The couple contacted the Florida Department of Children and Families to start the foster-to-adopt process but were told out-of-state families had to first receive certification in their home state. Once the process was complete in Tennessee, Florida would allow the Rutan-Rams to assume guardianship. After six months of fostering the child, they would then be allowed to start the adoption process.
The lead-up included a training program and a home-study certification conducted by a private, Tennessee-licensed child-placing agency. For help fulfilling the requirements, the Rutan-Rams reached out to Holston, the only agency near their home in Knox County offering to provide those services for out-of-state placements, according to the news release announcing the lawsuit.
The organization initially agreed and set up an appointment for the couple’s first training. But on Jan. 21, 2021, Elizabeth Rutan-Ram received an email from an employee telling her the agency could not serve the couple because they are Jewish.
“I felt like I’d been punched in the gut,” Elizabeth said in a statement. “It was the first time I felt discriminated against because I am Jewish. It was very shocking. And it was very hurtful that the agency seemed to think that a child would be better off in state custody than with a loving family like us.”
The couple then reached out to other child-placing agencies in their county, but none would help them get the certification for an out-of-state adoption.

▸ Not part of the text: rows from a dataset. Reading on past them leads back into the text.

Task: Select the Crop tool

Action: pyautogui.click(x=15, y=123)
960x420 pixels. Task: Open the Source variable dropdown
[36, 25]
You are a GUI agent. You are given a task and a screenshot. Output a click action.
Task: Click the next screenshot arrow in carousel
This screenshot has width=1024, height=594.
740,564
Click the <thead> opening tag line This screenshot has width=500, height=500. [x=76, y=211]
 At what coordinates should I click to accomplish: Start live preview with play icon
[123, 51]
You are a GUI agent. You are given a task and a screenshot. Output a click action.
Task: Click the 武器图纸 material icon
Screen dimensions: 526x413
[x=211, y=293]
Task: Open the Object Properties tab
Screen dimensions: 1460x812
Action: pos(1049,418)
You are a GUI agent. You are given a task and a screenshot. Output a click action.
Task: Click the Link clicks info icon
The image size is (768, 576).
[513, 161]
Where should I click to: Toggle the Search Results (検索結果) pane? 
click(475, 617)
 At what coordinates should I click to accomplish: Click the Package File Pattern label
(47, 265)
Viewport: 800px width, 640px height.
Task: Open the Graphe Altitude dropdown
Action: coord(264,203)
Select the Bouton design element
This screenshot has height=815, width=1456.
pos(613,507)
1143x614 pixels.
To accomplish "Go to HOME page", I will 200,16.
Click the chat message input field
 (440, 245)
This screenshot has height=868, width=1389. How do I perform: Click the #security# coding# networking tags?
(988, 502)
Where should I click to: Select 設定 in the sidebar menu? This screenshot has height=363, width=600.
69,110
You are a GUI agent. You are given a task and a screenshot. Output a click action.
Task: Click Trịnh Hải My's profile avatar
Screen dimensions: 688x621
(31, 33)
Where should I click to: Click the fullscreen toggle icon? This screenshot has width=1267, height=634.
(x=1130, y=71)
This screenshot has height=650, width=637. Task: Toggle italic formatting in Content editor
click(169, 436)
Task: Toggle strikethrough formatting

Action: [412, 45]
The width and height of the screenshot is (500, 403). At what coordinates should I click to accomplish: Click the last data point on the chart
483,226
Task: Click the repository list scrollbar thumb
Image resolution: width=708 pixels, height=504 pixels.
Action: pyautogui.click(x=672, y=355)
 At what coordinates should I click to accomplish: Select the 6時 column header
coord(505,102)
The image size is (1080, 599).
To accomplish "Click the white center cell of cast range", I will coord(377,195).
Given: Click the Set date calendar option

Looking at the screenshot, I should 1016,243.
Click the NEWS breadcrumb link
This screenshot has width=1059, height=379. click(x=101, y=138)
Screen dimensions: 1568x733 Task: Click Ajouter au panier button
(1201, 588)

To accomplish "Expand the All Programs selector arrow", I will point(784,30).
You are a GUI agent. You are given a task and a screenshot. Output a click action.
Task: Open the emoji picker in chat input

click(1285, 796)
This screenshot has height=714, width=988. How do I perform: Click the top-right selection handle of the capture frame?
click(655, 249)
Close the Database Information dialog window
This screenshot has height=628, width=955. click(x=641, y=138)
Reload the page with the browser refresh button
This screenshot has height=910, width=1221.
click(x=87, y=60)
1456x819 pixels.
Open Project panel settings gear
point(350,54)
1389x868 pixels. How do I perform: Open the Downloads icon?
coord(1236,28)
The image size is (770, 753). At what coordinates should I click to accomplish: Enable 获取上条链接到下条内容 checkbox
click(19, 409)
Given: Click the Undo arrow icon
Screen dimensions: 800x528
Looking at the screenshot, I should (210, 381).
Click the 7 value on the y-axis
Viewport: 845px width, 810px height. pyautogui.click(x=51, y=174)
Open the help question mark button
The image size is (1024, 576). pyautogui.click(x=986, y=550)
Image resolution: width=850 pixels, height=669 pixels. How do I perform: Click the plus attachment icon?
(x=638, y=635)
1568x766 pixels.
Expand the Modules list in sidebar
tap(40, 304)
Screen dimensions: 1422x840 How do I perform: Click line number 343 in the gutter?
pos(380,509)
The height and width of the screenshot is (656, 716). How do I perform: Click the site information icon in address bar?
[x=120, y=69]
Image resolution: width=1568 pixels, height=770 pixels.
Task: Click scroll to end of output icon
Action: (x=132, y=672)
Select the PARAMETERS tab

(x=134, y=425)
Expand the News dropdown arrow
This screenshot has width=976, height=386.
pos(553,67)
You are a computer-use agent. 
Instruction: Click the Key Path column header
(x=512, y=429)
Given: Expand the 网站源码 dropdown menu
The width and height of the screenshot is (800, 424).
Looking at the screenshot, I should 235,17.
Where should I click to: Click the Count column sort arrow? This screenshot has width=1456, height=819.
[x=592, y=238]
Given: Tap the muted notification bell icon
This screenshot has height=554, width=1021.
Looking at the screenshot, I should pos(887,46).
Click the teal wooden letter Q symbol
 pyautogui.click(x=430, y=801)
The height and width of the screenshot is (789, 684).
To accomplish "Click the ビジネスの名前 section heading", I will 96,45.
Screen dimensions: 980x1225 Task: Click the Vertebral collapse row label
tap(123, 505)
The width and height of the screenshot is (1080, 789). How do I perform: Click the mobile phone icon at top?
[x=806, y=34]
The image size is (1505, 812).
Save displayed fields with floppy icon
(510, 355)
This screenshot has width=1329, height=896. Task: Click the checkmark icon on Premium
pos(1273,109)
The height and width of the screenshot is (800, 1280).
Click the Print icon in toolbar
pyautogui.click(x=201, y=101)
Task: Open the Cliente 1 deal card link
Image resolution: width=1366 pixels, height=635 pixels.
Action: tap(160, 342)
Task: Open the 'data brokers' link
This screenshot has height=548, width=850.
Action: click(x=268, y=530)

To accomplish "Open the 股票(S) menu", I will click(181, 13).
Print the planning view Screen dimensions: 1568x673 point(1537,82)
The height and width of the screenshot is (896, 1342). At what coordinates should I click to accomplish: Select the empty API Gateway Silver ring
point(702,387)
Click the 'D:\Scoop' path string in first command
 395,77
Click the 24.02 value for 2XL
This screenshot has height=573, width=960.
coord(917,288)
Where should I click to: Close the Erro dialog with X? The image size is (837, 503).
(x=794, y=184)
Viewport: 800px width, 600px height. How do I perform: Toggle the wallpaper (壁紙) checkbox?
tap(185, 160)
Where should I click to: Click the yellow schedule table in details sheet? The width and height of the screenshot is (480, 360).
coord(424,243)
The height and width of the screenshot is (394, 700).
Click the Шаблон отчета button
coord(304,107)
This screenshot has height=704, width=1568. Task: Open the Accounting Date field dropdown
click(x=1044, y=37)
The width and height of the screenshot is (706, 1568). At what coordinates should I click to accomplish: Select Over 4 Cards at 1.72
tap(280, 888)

“Because there was no other agency in the Knox County area that would provide the foster-parent training and certification for the adoption of an out-of-state child, the Rutan-Rams were unable to adopt the boy from Florida,” the news release says.
Over the past few months, the couple has been fostering a teenage girl and are in the process of adopting her. They plan to foster and adopt at least one more child.
In November, a lawyer representing the couple sent a letter to the commissioner and general counsel of the Tennessee Department of Children’s Services and to Williams, Holston’s president and chief executive, explaining that the agency violated the Tennessee Constitution and requesting the department sever contracts with Holston. The lawyer never received a response, according to the lawsuit.
A month later, Holston sued the Biden administration, “challenging a federal regulation that prohibits discrimination on the basis of age, disability, sex, race, color, national origin, religion, gender identity, and sexual orientation in programs funded by the U.S. Department of Health and Human Services,” the Rutan-Rams’ lawsuit says. In its lawsuit, the agency said that it refuses services to “prospective foster or adoptive parents who do not subscribe to Holston’s understanding of Christianity.”
In their lawsuit, the Rutan-Rams are joined by six other Tennessee taxpayers — four Christian leaders, one psychologist who works with foster parents and children, and the treasurer for the Tennessee chapter of Americans United for Separation of Church and State. All said they disagree with religious discrimination by state-funded agencies.
Their goal in filing the case is so others “do not again suffer the humiliation and loss of opportunity that Holston’s discrimination inflicted on” the Rutan-Rams, court documents say, “and so that their tax payments do not fund similar discrimination against anyone else in the future.”